_THE PROBLEM_
Pull out every line of the listing below that contains the word "hollow".
** start INFORMATION SHOWN **
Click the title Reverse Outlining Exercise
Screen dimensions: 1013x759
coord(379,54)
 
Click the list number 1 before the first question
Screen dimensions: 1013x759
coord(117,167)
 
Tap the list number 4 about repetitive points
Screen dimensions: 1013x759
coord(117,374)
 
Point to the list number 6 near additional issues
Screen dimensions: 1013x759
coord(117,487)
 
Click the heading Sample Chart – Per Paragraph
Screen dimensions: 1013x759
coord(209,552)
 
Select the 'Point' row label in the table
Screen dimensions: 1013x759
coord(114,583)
** end INFORMATION SHOWN **
** start INFORMATION SHOWN **
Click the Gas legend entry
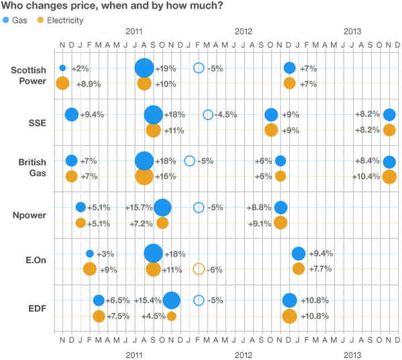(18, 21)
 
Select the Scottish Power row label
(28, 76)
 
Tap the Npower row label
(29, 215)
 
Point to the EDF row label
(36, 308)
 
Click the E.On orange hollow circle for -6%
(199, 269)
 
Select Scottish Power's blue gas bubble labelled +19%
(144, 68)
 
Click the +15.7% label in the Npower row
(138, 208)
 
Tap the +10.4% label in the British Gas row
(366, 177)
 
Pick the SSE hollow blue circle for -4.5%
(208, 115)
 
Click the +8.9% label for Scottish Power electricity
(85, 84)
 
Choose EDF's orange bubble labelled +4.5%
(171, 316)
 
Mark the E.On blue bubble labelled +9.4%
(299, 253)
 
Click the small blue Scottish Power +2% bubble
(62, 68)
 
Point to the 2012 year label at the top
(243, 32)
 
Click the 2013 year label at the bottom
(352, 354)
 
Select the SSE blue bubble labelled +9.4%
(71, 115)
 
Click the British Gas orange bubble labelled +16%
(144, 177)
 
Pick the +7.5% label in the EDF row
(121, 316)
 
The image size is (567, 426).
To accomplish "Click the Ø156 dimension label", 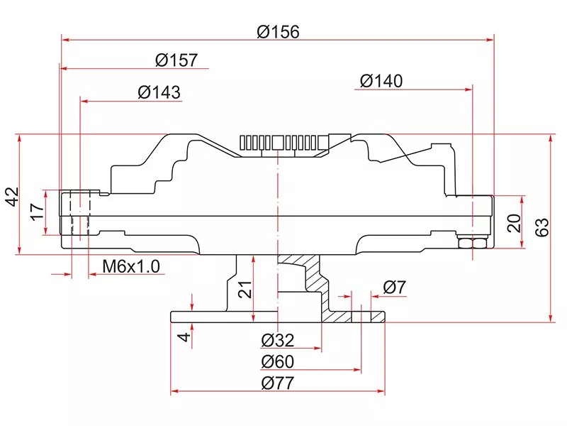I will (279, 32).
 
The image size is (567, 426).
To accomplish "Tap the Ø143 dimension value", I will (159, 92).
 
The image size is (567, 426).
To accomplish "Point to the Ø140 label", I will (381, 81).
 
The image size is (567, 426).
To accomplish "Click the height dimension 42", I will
** end INFORMATION SHOWN **
_THE COMPLETED TASK_
Click the E.On orange hollow circle for -6%
Pick the SSE hollow blue circle for -4.5%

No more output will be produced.